**About this exercise:** Take the records below and set down exactly the lines from the one with "Click the Next.js logo" to the one with "Screen dimensions: 1512x804", ends included; do not copy the pictures.

*** Opening of Supplied records ***

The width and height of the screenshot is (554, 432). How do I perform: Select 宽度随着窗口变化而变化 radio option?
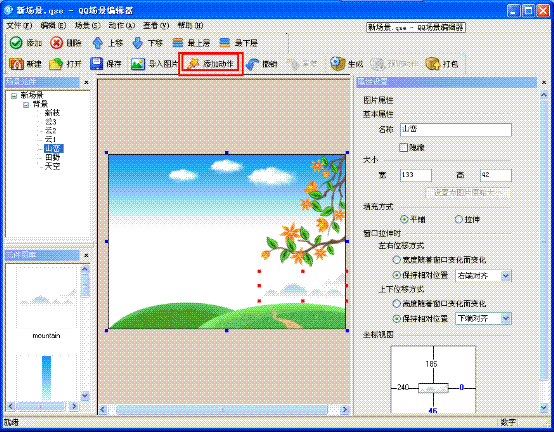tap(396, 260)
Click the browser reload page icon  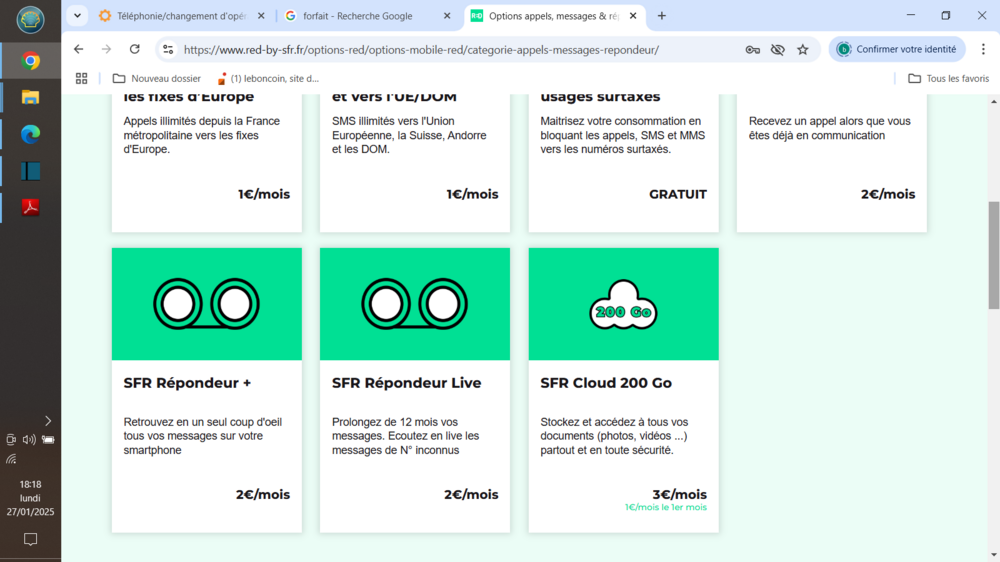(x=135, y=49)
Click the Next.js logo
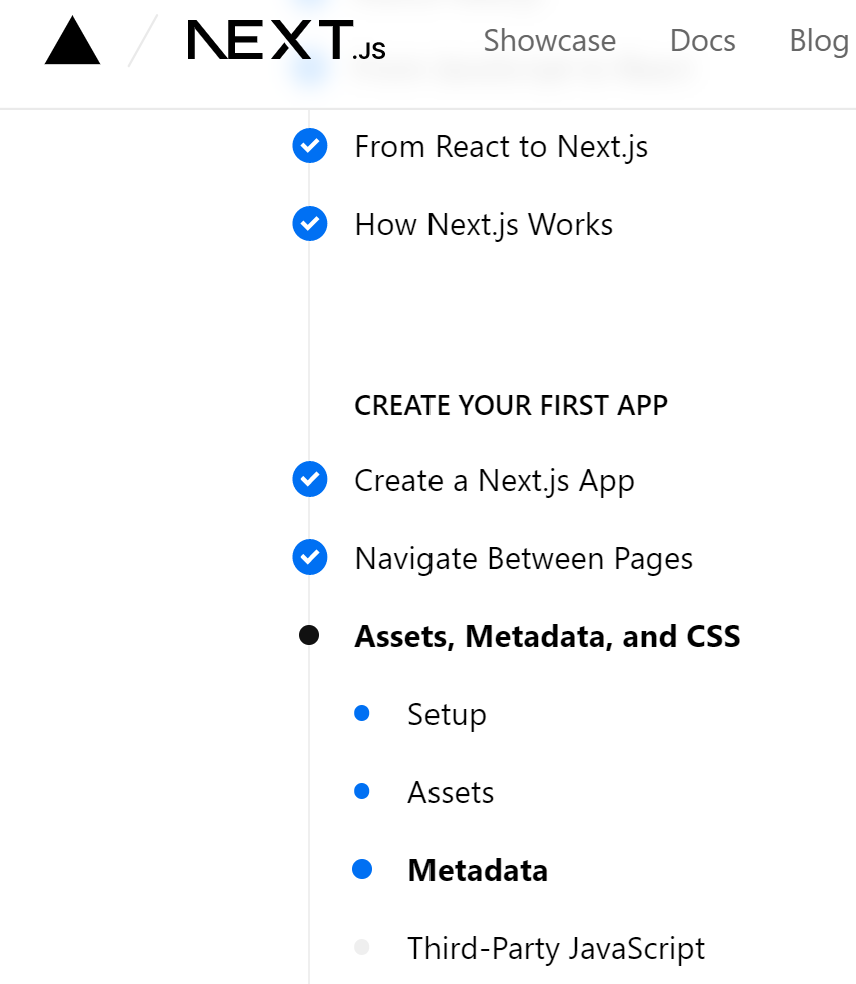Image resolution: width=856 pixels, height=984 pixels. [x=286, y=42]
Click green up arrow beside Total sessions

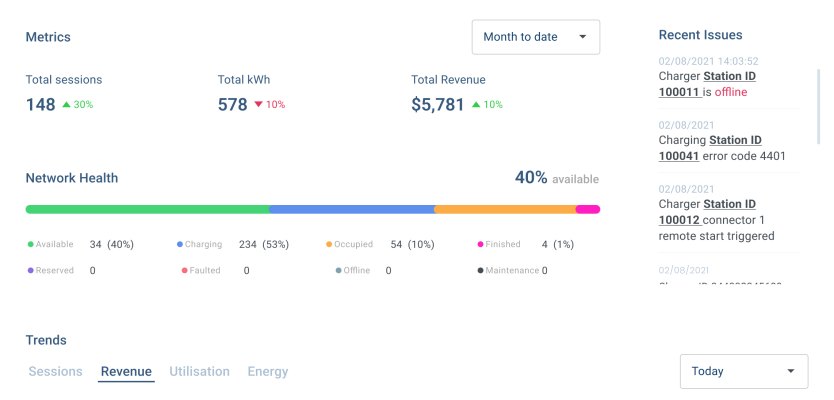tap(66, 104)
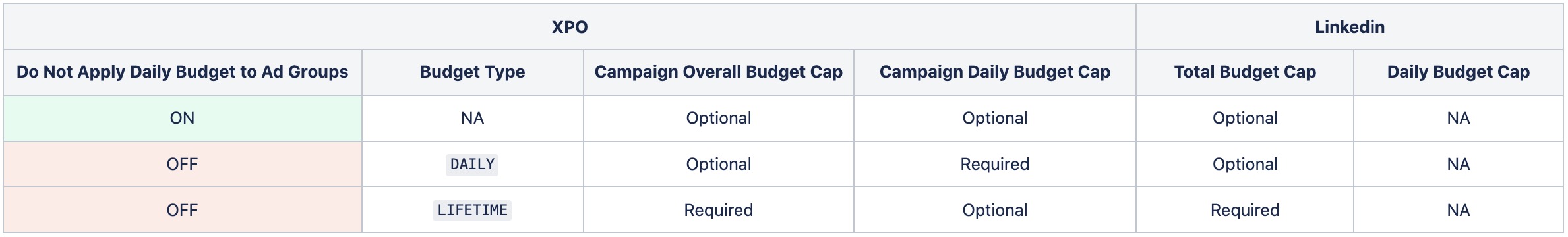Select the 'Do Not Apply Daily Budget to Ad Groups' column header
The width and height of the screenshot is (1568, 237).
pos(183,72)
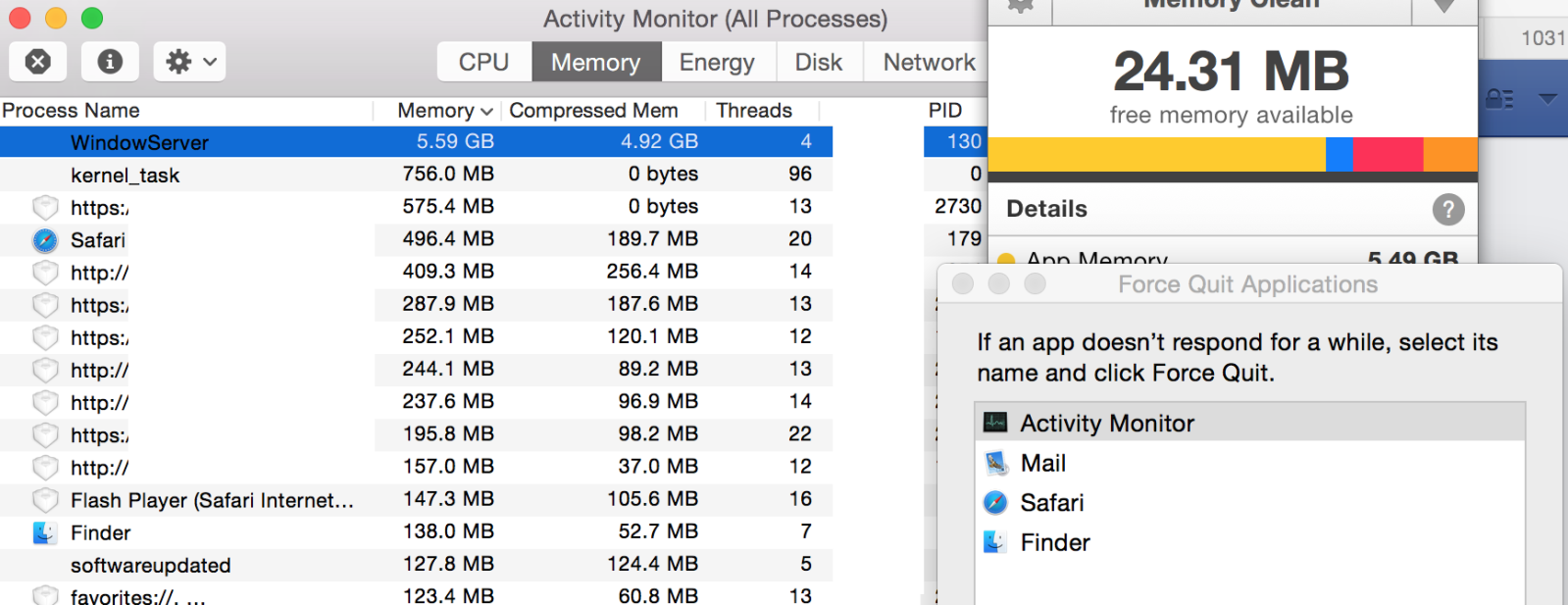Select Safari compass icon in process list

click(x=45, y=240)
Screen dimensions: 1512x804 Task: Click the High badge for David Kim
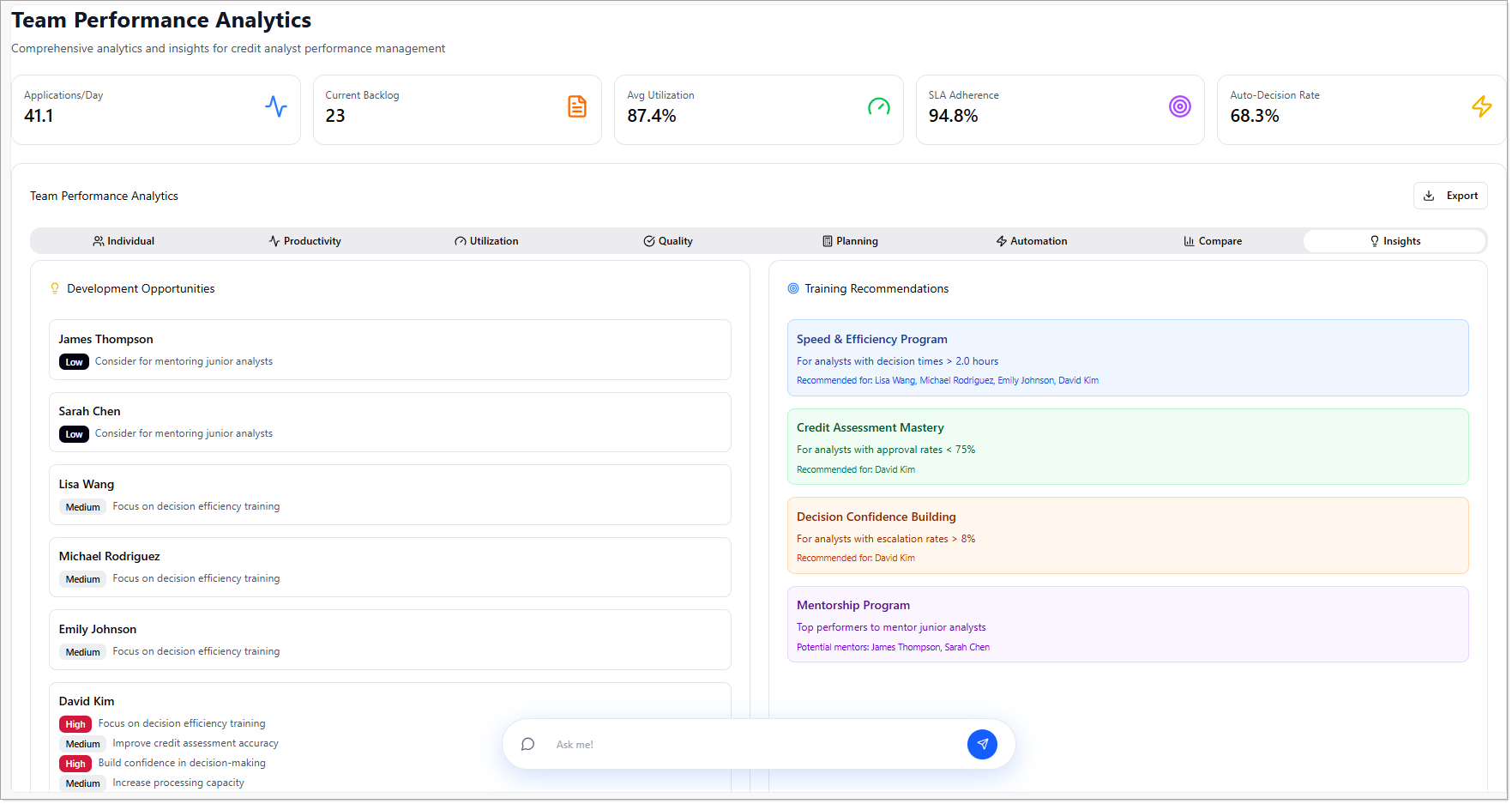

*** Close of Supplied records ***
*** Opening of Supplied records ***

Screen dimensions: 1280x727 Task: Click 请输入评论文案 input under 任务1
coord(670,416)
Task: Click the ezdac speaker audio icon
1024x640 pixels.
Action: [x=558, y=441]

*** Close of Supplied records ***

**Answer below:**
Click the Next.js logo
Image resolution: width=856 pixels, height=984 pixels. [x=286, y=42]
Click green up arrow beside Total sessions

tap(66, 104)
Select the 'Do Not Apply Daily Budget to Ad Groups' column header
The width and height of the screenshot is (1568, 237).
pos(183,72)
Select Safari compass icon in process list

click(x=45, y=240)
Screen dimensions: 1512x804 Task: Click the High badge for David Kim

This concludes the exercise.